La République a toujours été attachée à l'Asile. Souvenons-nous des débats enflammés dès février 1791.
" La proposition qui vous est faites touche à une des plus grandes questions du droit public ! " affirme le député Regnaud Saint Jean d'Angely.
Et Robespierre de surenchérir : " Il s'agit de la plus grande question de droit public , car elle a pour enjeux de déterminer quels sont les droits et les devoirs réciproques des nations ! "
" La résistance à l'oppression est la conséquence des autres droits de l'homme ! "
Et nous savons à quel devoir impérieux est appelé le peuple citoyen : " Lorsque le gouvernement viole les droits du peuple, l'insurrection est, pour le peuple et pour chaque portion du peuple, le plus sacré des droits et le plus indispensable des devoirs. "
Saint Just peut ainsi conclure : " Le peuple français (…) offre l'asile aux grands hommes, aux vertus malheureuses de tous les pays ! "
Tout naturellement la Constitution du 24 juin 1793 affirme que le peuple français " donne asile aux étrangers bannis de leur patrie pour la cause de la Liberté ! "

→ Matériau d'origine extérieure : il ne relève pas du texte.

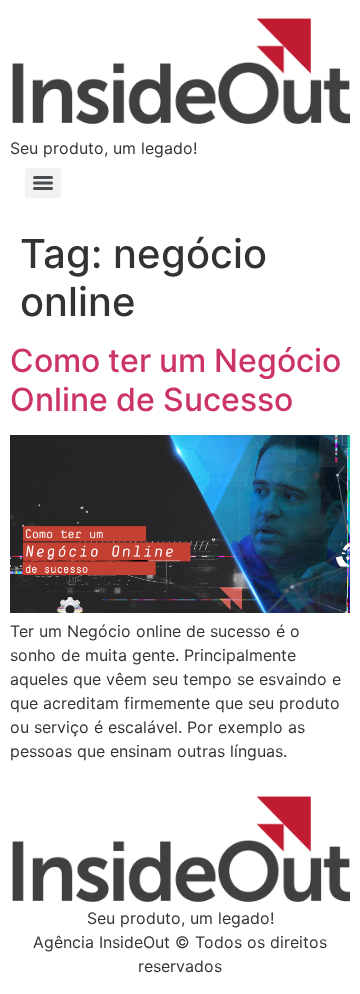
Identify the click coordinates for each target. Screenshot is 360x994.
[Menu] (43, 183)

De cette tradition, la France est en train de divorcer.
" France ! Qu'as-tu fait de ton Asile ? "
Depuis le sommet de Tampere en 1999, proclamant la nécessité de rapprocher les législations nationales, tout n'est qu'abandon !
La mise en œuvre de cette politique européenne s'est traduite par l'harmonisation des procédures et des standards. La définition d'un statut européen du réfugié, la mise en œuvre de politiques restrictives en matière d'asile et d'immigration résonne comme la fin de la tradition républicaine de l'asile en France.
Cet abandon a tout naturellement été consacré par les deux dernières lois en la matière, celle du 10 décembre 2003 et celle du 25 juillet 2006.
Comment l'accepter ?
Nous devons - plus que jamais - réaffirmer solennellement notre attachement à la grande tradition républicaine française en matière d'asile.